Many people use this term to describe two people who have sex and tolerate each other for sake of continued sex and label each other “friends”, for lack of a better term. People in that situation need not be confused; you are fuck buddies. Sorry, but this article is not about them (you?). Instead, I want to touch on what I consider to truly be friends with benefits.
Many times, we will find ourselves making friends with people we genuinely find attractive. Regardless of the intentions at the beginning of the friendship, if you find someone attractive there’s no denial of it. Choosing to not act on your attraction is a completely different game from acknowledging attraction. Finding someone to be attractive doesn’t necessarily mean you want to have sex with them or be with them. It just means you have eyes and things that you like. Anyway, you’ve been friends for quite some time and for some reason lately you have both become far more familiar with each other and the heat and tension are building. You want each other, and I mean bad, but you’re friends. There’s a line you shouldn’t cross… right?
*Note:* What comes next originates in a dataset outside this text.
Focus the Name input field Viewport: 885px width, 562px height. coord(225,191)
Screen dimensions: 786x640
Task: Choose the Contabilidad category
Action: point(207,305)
Having a good friend is invaluable, especially in today’s world where too many friendships can be bought, sold, and completely forgotten for numerous reasons. Having a friend you’re attracted to can be a tough situation to be in. On one hand, you want to put the values of this person as a friend in a vault, never to be tainted by anything or anyone. On the other hand, you want to put them on the kitchen counter and show them just how much you really appreciate their presence in your life. Standing butt naked at the crossroads with your goods in your hands, what do you do?
Having sex with a friend comes with unwritten rules that really can’t be stated because you’re really taking a gamble. If you’re choosing to cross the invisible line and jump into each other, the first thing to consider is that you’re friends and you don’t want to lose that aspect of each other. If you are absolutely terrified by the thought of losing each other, not faithful that you commit and still maintain, or aren’t too sure about each other as individuals then I suggest you not even attempt it. Go home and fantasize instead. I feel that at times we suppress our sexual urges a bit too much and that it’s okay to spread your wings and fly a bit, depending on how you choose to fly. If you both have your sexual desires and find the solution in each other, I say go for it as long as you both love each other enough to be able to effectively communicate. I can’t emphasize communication in these situations enough. Effectively communicating, hopefully a few days or weeks before you actually make the move, will help you sort out all of the fine print issues. If you cover all of your bases and still feel comfortable, proceed carefully.
Having sex with a friend can blur the lines of your relationship with each other and that is definitely a must-have conversation. Be sure that you both know what to expect when going into this situation. Are you trying to date or are you just adding another dimension to your friendship? Do you both want to just try it once and see what happens? Making sure you’re both on the same page is crucial to maintaining your friendship and good communication. Of course, not all things go according to the plan. In the event that there is a change of heart in either direction, be sure that you are both comfortable enough to be open and honest about these types of things.
Ultimately, if you choose to cross that line, the name of the game is communication and awareness. The communication aspect is pretty straight-forward, but what do I mean by awareness? Be aware of all of the possible outcomes of this situation. It may be a one time deal, an all the time thing, an “until one of us is in a relationship” thing, or just a thing you do whenever you damn well please. It can also be the end of your friendship, but sometimes in life you take risks and you run a 50/50 chance of success and failure. Either way, to break that line with success (success: having sex and still having a great friendship) you both need to have a strong relationship with each other and yet enough separation to the possibility of this person eventually dating someone else, as it’s always a possibility.
What should ultimately matter is the happiness of both of you. As friends, you’re automatically teammates and this situation should be looked at from just that angle. Tackle it together, be honest, be open, and be aware! Who knows, opening up that aspect of your friendship may be just what you both need to shed light on the fact that there is a lot more between you than just buddy flics and laughs via text message.
Great advice on “friends with benefits.” Trust me, I’ve been there.
Thanks Jose. I appreciate you checking out my stuff, dude! It’s a tough place to be but if you’re going to play the position you have to play it right.
Thing is,to transition from strictly friends to FB Ia a huge risk as opposed to just meeting,hooking up then becoming friends and still having sex.the ones who been friends before sex is taking a huge risk.
Yeah it’s definitely a major risk, but it’s not as impossible as some people make it seem. It really comes down to the friendship and the people involved. You should know the chemistry, and you should know that person well enough. If you have any doubts about the fundamentals being intact, then that’s a clear indicator you shouldn’t be doing it, I feel.
Well it all comes down to knowing the person and yourself.
Definitely, but I’m sure you know just like I know that most people don’t and won’t really know themselves to begin with bro lol.
I know lmao.And that’s why ppl get into crappy relationships.Rushing into it or giving the benefit of the doubt(which is cool).